[Extracted data entries]
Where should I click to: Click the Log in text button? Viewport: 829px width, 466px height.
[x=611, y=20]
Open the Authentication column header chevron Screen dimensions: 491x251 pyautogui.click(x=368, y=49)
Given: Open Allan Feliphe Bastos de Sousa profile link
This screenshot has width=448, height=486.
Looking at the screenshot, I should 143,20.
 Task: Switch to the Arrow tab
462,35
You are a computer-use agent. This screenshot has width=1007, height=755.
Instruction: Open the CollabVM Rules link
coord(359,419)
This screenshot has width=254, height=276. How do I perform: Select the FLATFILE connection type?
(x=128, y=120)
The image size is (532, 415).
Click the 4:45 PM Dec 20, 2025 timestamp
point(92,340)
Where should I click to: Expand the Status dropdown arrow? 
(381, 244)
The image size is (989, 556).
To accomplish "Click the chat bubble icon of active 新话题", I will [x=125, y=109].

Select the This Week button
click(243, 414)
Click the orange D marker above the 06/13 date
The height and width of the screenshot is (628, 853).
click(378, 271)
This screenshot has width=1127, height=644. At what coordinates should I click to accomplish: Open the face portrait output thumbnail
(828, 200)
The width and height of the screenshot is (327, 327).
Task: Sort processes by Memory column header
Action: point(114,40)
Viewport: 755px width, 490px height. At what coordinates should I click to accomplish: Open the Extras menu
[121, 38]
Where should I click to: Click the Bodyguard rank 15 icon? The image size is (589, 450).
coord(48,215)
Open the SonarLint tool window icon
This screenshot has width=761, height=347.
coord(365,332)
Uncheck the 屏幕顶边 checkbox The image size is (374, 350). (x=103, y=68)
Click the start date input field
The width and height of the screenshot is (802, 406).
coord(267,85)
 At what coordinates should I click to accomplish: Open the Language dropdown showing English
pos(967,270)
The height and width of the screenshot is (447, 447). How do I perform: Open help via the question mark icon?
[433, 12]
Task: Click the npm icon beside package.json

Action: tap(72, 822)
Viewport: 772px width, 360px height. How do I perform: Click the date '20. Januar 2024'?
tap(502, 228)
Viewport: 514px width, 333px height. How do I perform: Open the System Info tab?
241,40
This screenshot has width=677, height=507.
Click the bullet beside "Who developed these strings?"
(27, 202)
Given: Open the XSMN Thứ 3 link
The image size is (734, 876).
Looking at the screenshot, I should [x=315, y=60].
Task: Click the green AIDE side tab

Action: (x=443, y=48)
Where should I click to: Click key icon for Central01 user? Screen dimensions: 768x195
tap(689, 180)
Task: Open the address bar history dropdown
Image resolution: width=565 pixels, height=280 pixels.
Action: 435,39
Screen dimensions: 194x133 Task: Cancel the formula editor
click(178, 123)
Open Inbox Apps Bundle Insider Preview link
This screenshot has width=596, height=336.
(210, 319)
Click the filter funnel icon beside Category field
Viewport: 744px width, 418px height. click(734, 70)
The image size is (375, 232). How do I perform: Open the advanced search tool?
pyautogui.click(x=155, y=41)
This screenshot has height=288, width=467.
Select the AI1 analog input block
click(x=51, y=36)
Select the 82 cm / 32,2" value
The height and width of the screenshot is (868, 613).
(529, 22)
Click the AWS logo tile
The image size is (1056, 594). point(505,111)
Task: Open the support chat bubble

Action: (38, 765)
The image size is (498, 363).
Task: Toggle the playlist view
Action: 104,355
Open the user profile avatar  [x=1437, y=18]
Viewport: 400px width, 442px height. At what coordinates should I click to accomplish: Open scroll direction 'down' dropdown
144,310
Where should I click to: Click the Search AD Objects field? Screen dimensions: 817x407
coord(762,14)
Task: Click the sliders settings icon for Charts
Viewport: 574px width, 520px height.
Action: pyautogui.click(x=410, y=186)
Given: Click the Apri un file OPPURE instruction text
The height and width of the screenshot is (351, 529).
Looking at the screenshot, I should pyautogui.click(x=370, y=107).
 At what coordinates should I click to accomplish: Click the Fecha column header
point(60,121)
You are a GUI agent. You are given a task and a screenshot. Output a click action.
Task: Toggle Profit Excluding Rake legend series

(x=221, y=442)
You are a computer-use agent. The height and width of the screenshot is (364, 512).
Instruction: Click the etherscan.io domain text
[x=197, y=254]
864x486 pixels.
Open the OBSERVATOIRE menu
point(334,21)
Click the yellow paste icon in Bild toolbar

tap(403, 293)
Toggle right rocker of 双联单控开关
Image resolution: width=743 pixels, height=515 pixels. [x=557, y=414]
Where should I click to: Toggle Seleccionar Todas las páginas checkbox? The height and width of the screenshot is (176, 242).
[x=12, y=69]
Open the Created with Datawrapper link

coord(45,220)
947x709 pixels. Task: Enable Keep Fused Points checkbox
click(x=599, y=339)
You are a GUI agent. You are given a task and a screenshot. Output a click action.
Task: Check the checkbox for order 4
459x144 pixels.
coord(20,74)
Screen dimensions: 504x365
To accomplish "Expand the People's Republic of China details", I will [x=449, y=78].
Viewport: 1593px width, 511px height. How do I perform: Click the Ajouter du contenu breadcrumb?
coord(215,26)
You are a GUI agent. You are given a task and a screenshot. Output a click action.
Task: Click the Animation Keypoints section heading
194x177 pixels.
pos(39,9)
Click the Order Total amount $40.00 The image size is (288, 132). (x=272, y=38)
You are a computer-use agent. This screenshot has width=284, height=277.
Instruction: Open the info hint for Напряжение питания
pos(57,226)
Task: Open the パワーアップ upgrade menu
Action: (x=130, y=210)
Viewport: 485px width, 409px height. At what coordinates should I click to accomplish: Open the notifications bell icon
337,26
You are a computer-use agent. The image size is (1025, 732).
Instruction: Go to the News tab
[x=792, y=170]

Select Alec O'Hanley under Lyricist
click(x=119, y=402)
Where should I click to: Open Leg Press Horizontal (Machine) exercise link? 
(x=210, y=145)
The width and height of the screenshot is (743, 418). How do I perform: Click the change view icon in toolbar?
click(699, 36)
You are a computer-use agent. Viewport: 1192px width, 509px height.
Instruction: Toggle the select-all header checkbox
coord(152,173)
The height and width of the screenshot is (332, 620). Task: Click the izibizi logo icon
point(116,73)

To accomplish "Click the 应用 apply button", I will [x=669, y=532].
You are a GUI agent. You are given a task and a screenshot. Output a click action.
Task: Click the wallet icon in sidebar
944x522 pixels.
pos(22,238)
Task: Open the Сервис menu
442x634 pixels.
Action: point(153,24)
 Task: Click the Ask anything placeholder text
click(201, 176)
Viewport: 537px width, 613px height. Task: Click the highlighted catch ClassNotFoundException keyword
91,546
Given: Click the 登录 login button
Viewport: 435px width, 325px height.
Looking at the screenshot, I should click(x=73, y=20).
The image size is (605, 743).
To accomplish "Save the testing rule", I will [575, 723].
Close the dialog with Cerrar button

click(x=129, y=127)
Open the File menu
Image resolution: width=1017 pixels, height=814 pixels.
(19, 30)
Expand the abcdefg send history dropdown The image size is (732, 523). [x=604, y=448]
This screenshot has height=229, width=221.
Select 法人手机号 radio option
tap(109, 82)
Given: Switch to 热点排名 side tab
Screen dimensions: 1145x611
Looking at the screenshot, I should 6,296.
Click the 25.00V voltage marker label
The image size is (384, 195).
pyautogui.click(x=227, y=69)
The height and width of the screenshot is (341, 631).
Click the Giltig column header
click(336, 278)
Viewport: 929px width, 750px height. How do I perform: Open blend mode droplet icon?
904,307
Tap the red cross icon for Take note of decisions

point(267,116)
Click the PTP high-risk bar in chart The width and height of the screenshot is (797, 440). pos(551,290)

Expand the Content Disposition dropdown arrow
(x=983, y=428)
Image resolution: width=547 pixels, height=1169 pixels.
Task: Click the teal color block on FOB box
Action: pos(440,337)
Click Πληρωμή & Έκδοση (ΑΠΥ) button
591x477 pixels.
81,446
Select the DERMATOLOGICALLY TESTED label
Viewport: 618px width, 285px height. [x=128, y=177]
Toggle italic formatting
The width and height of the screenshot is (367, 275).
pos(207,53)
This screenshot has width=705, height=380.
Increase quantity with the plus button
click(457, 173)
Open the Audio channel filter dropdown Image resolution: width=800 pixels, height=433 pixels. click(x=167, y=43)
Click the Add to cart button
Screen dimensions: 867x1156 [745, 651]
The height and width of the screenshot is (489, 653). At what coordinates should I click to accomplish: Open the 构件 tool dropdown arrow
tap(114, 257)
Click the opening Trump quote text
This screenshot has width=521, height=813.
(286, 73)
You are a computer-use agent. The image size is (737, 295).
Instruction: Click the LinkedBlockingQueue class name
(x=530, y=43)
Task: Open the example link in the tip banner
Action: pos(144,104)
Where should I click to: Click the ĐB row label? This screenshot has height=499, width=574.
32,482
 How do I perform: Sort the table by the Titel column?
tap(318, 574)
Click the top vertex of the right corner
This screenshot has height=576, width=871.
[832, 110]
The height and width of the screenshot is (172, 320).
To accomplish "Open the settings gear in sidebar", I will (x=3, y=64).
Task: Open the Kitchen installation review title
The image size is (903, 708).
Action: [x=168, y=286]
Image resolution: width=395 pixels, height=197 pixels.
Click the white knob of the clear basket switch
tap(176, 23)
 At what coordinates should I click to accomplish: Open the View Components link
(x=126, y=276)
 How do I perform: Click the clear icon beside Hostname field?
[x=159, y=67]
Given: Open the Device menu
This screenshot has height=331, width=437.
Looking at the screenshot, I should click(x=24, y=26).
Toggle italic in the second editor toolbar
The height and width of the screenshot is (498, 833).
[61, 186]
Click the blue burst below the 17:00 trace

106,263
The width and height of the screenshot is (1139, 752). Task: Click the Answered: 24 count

◆ Activity
Across all the lines of the data, count those that include the word "will" and reply with that number only.

◆ Solution to the problem
5